EXERCISE DATA>
————

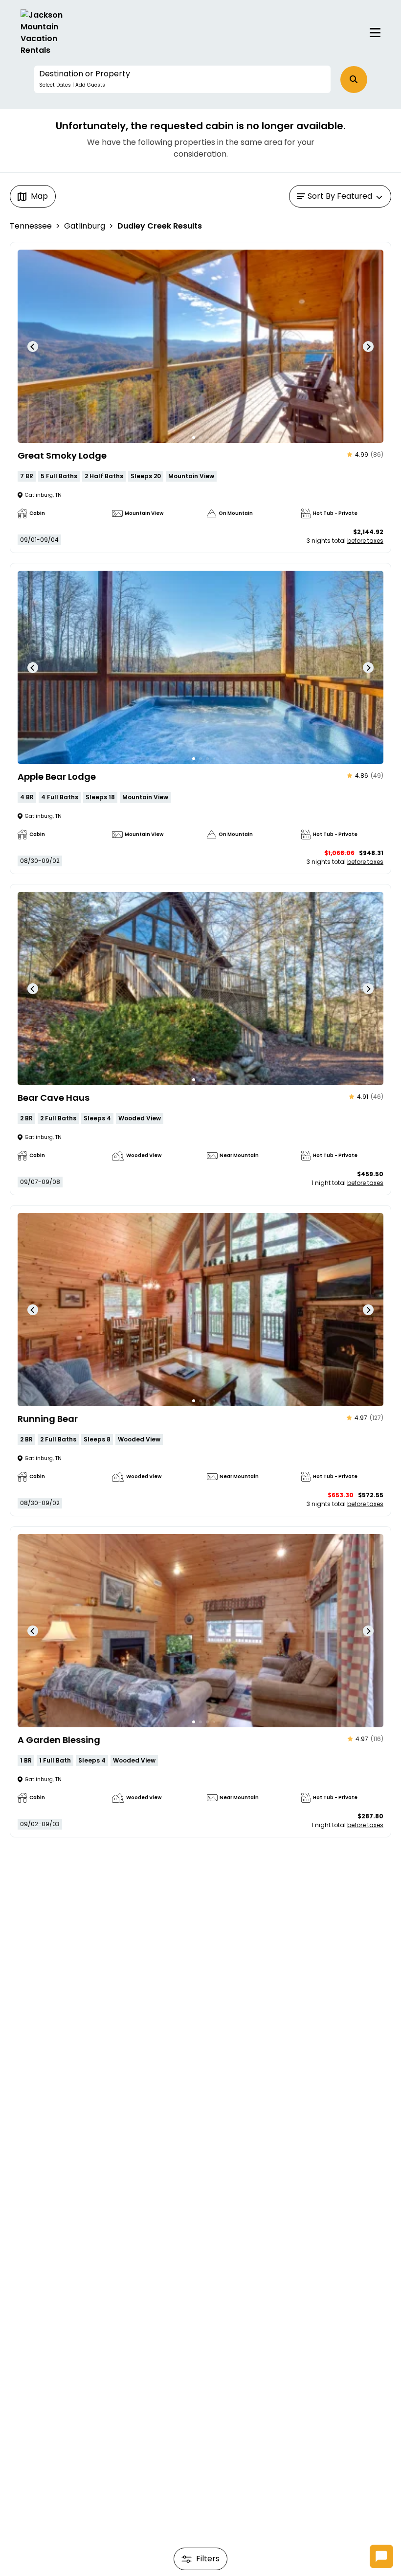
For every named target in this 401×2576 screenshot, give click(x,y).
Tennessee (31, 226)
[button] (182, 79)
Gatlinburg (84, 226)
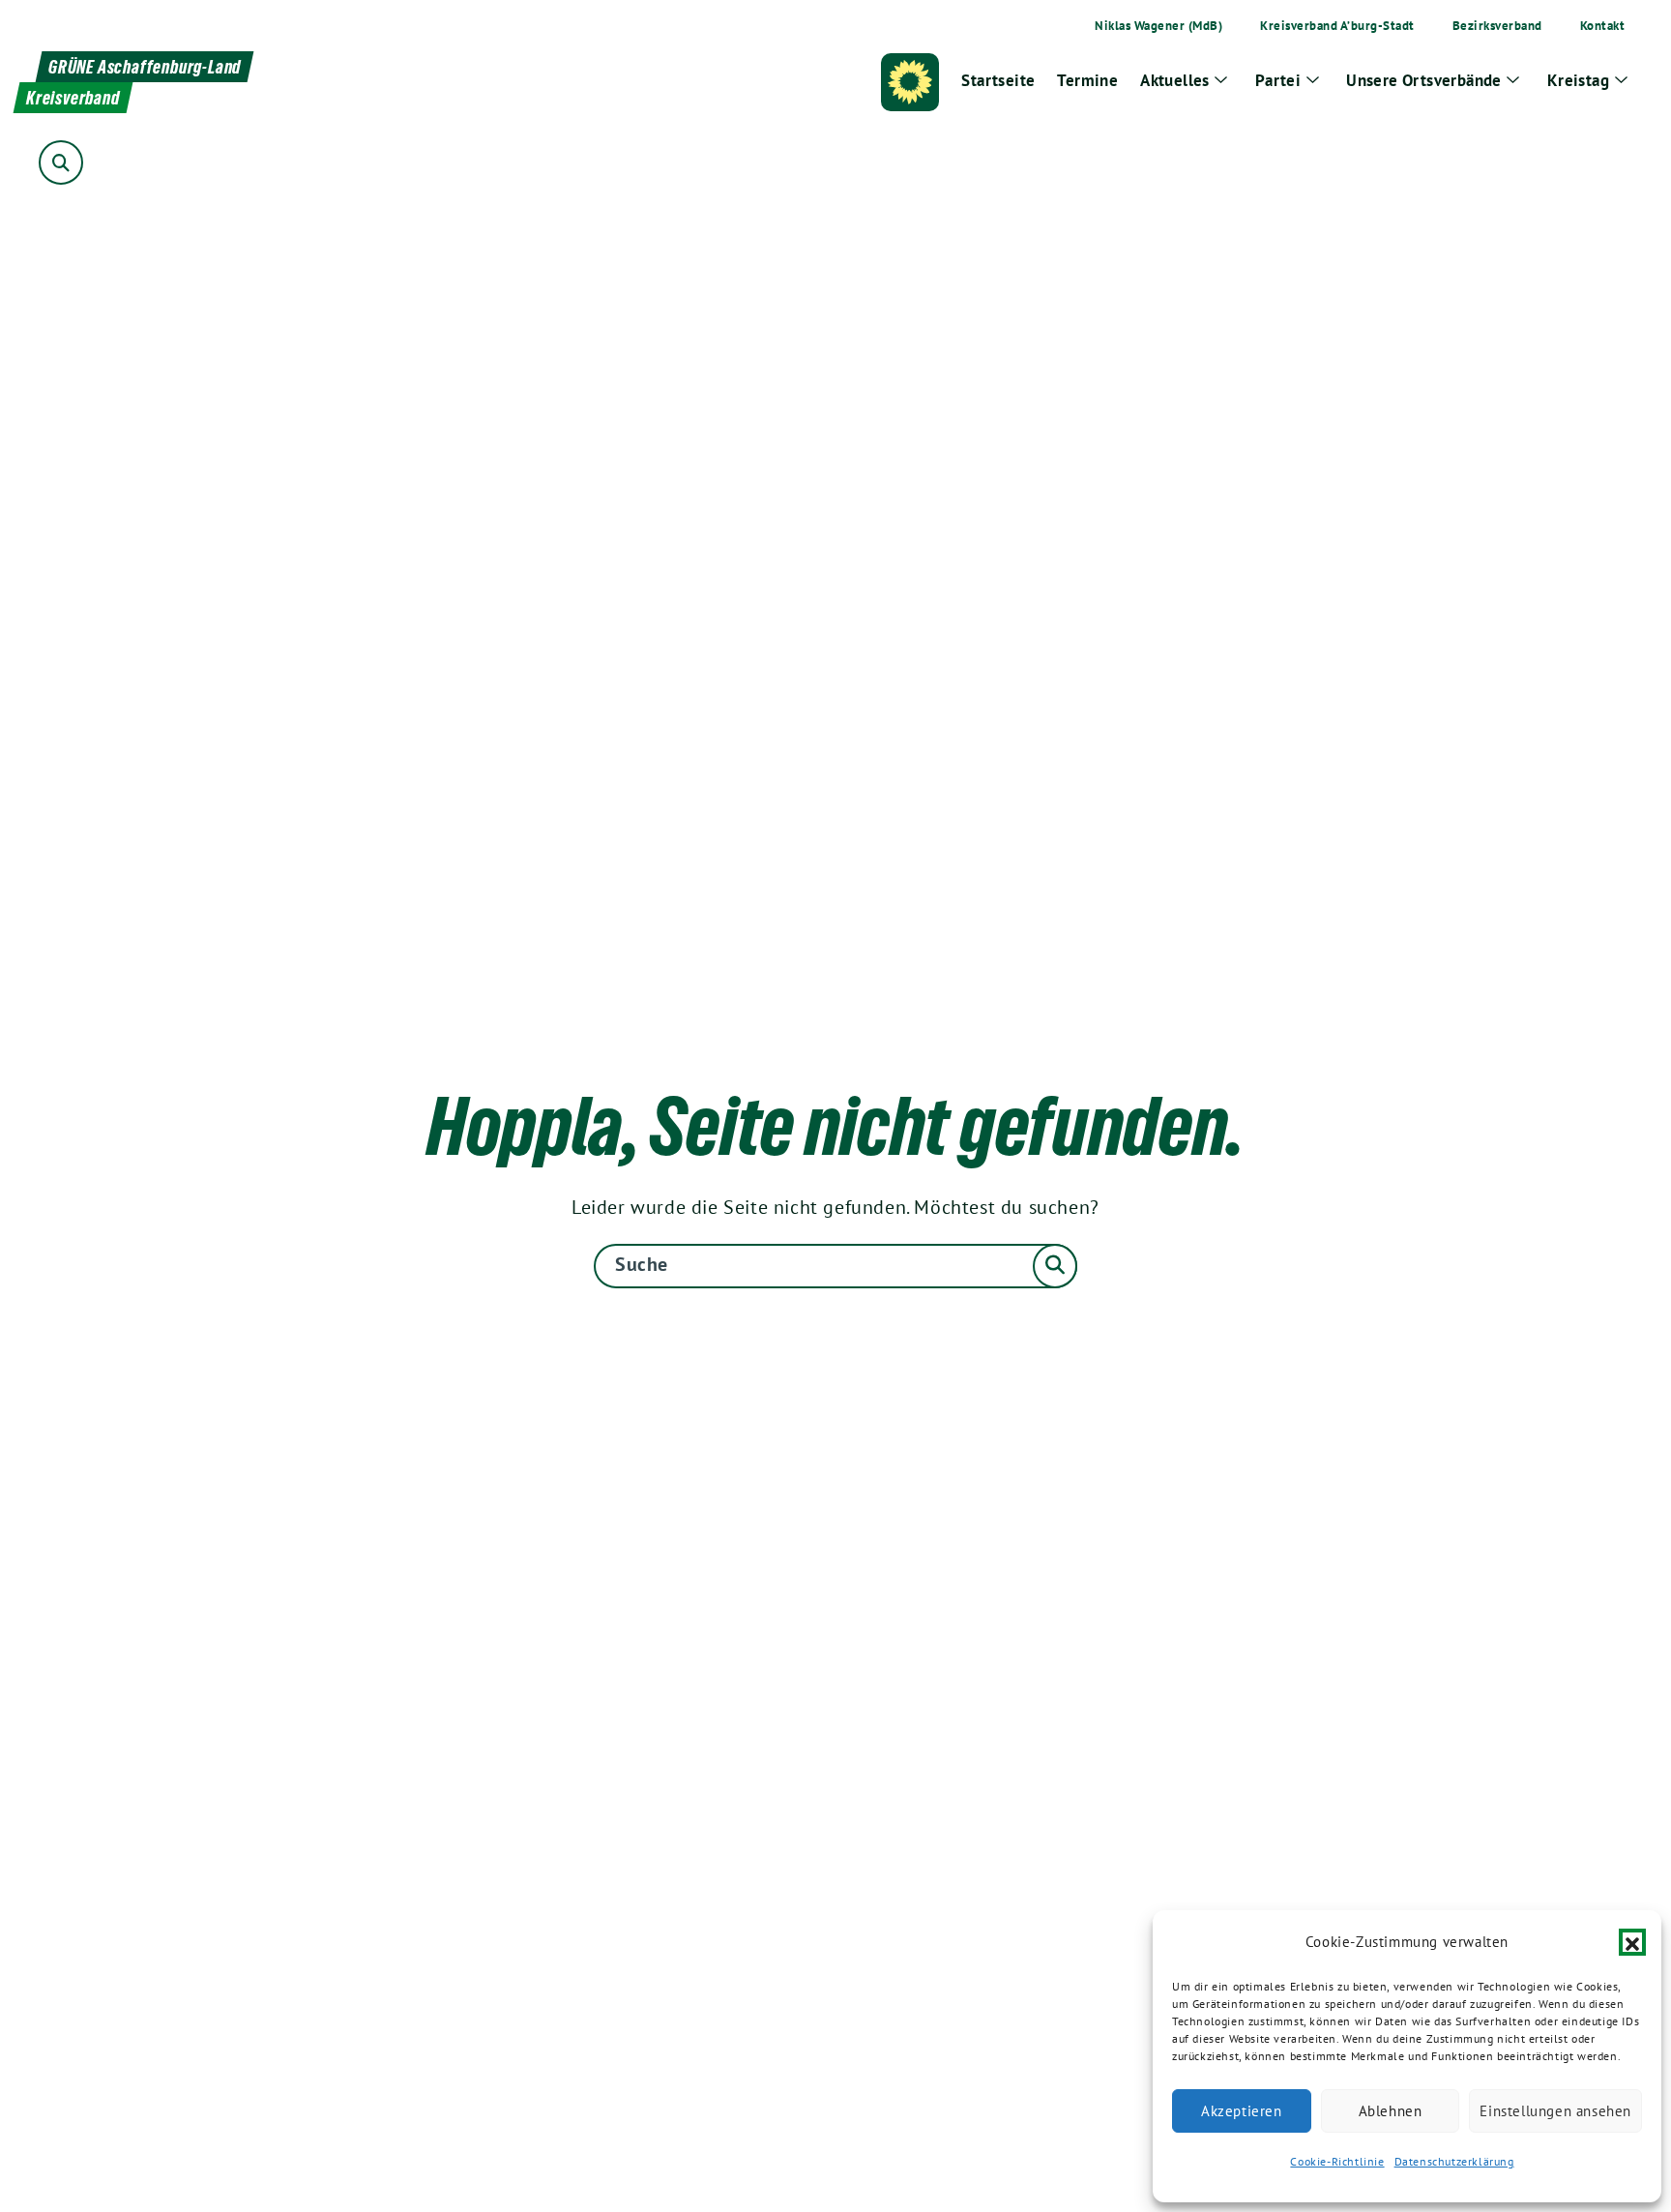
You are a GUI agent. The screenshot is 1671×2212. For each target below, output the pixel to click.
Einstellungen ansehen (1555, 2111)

————

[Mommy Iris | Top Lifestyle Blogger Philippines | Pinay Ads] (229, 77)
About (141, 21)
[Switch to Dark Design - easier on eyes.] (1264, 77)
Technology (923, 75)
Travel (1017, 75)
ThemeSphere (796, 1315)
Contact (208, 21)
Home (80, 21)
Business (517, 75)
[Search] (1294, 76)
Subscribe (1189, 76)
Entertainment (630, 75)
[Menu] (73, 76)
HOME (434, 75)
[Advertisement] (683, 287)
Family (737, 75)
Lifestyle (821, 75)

————

TASK PROMPT> Taking the entries above, print exactly the lines starting at the line with "[Mommy Iris |" and ending at the line with "Lifestyle (821, 75)", both included.

RESULT>
[Mommy Iris | Top Lifestyle Blogger Philippines | Pinay Ads] (229, 77)
About (141, 21)
[Switch to Dark Design - easier on eyes.] (1264, 77)
Technology (923, 75)
Travel (1017, 75)
ThemeSphere (796, 1315)
Contact (208, 21)
Home (80, 21)
Business (517, 75)
[Search] (1294, 76)
Subscribe (1189, 76)
Entertainment (630, 75)
[Menu] (73, 76)
HOME (434, 75)
[Advertisement] (683, 287)
Family (737, 75)
Lifestyle (821, 75)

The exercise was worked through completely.